How do the simulation times change as you increase the numbers change? How do these times change if you do not spread the threads over the NUMA regions as suggested?

You may find it helpful to fill out this table

MPI Ranks OpenMP threads Walltime (s) performance (ns/day)
128 1    
64 2    
42 3    
32 4    
25 5    
16 8    
8 16    

Multithreading and performance

The --hint=nomultithread asks SLURM to ignore the possibility of running two threads per core. If we remove this option, this makes available 256 “cpus” per node (2 threads per core in hardware). To run 8 MPI tasks with 1 task per NUMA region running 32 OpenMP threads, the script would look like:

#!/usr/bin/env bash

#SBATCH --job-name=GMX_test
#SBATCH --account=ta022
#SBATCH --partition=standard
#SBATCH --qos=short
#SBATCH --reservation=shortqos
#SBATCH --time=0:5:0

#SBATCH --nodes=1
#SBATCH --tasks-per-node=128
#SBATCH --cpus-per-task=1

#SBATCH --hint=multithread
#SBATCH --distribution=block:block

module load epcc-job-env
module load xthi/1.0

export OMP_PLACES=cores
export OMP_NUM_THREADS=$SLURM_CPUS_PER_TASK

srun gmx_mpi mdrun -ntomp $SLURM_CPUS_PER_TASK -s benchMEM.tpr

Note: physical cores appear as affinity 0-127, while the extra “logical” cores are numbered 128-255. Logical cores 0 and 128 occupy the same physical core etc.

Multithreading and GROMACS?

Staring with the MPI-only case first, how does enabling multithreading affect GROMACS performance?

What about the performance of hybrid MPI+OpenMP jobs?

Load balancing

GROMACS performs dynamic load balancing when it deems necessary.

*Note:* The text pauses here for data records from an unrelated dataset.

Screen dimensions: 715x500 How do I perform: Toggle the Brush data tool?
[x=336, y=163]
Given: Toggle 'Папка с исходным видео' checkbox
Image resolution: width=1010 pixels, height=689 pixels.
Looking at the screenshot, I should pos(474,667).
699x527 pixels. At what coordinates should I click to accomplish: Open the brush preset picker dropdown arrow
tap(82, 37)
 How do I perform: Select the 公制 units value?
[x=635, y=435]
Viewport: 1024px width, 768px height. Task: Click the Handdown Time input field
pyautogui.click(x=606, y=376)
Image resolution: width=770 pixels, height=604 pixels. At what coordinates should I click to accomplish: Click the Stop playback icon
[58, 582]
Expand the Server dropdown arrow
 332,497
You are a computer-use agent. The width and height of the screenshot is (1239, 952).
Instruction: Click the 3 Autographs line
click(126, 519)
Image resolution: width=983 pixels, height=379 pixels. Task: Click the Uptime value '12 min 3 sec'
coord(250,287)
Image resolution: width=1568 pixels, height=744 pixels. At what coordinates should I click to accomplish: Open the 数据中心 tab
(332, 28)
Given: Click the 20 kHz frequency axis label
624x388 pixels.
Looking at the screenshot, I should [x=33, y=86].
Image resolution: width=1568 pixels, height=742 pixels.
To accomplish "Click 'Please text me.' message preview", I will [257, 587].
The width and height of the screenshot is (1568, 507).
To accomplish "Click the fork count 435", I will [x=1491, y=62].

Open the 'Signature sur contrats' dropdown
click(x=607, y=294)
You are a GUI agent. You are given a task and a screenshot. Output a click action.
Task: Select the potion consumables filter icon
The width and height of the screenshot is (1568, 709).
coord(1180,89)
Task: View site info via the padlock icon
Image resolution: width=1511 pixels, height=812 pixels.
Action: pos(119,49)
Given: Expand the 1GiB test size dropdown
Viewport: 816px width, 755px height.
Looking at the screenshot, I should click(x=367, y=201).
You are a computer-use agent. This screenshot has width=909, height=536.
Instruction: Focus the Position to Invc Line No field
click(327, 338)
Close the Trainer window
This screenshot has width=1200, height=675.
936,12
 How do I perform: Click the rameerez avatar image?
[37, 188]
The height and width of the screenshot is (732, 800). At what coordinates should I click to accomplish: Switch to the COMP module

Can you tell from your md.log files so far whether it has been doing so, and what it calculated the load imbalance was before deciding to do so?

To demonstrate the effect of the load imbalance counteracted by GROMACS’s dynamic load balancing scheme, investigate what happens when this is turned off by including the -dlb no option to gmx_mpi mdrun.

Key Points

  • Larger systems scale better to large core-/node-counts than smaller systems.